Any way back to the Letter, after you finish the Address "13 chis wick street" (what the fuck is that?) you, for some reason have the need to place a date in direct en-linement with the first line, or once again you lose marks quicker than change falls out of my pocket, which is Phenomenal.


Next there is need to shove ion the business Address, even though it appears on the envelope, and the reader already has it. Perhaps he needs a reminder where he is? It follows the layout of perfectly straight lines parallel, one above another at exactly the same length or guess what happens? If you cant guess then you are either a great optimist or have little, or more probably no brain at all.

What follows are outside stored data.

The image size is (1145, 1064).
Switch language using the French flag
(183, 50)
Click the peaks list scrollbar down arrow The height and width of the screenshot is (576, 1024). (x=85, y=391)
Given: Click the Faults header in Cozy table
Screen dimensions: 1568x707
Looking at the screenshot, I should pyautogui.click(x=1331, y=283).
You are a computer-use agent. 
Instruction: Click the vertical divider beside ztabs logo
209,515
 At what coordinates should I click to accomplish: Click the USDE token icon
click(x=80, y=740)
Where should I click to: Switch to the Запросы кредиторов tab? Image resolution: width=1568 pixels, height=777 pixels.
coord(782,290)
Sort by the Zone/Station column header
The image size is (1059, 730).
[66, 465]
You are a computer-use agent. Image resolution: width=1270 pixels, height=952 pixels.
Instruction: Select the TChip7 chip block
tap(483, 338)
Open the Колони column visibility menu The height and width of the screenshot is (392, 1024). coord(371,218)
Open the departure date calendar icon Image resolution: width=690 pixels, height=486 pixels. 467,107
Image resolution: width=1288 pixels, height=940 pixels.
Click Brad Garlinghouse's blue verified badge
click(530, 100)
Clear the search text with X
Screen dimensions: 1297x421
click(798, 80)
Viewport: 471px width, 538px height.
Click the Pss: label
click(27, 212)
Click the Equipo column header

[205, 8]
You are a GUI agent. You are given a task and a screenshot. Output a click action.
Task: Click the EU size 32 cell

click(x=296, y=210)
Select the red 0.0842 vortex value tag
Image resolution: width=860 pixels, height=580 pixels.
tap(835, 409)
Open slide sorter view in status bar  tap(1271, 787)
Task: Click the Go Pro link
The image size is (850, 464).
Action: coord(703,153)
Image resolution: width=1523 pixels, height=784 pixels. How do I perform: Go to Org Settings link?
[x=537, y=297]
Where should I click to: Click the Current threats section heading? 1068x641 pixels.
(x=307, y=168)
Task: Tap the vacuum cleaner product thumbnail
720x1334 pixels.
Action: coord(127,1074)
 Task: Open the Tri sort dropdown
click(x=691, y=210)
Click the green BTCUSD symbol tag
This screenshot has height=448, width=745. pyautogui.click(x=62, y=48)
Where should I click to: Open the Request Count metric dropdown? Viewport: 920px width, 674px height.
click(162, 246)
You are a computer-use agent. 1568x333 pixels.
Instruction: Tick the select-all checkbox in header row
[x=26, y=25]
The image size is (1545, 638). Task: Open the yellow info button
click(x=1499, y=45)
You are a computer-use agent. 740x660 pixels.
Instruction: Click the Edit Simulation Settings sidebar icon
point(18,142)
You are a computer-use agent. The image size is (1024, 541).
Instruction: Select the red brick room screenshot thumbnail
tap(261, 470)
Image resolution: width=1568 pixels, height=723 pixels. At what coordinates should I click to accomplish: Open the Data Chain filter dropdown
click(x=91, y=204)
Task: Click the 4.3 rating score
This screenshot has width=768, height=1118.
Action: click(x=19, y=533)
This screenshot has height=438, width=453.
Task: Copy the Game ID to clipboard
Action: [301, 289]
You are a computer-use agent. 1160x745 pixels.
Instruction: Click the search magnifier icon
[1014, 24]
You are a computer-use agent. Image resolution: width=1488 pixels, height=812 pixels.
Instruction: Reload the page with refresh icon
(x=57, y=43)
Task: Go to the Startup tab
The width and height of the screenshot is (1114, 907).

Well after they've taxed you on those marks they give you the most drab situation ever, for example,

Your washing machine has broken down, write a letter to the C.E.O of Hotpoint to display your anger

or

Write a letter to Tony Blair ex planing how the Winkle Finch is dying out due to yobs throwing stones at its nest.

Both have as much appeal as castrating yourself with a butter knife.

Once you've moaned about the yobs (and inevitably the asylum Seekers, The war on Iraq and the Turks from Llanelli) you have to sign off with the correct sign off note, Once again if you put in the wrong one Fate pushes you further down and down into the C/D boundary.

And the final trip rope is if you dint PRINT your name underneath you lose more marks again (the jokes on them, there are no more marks left)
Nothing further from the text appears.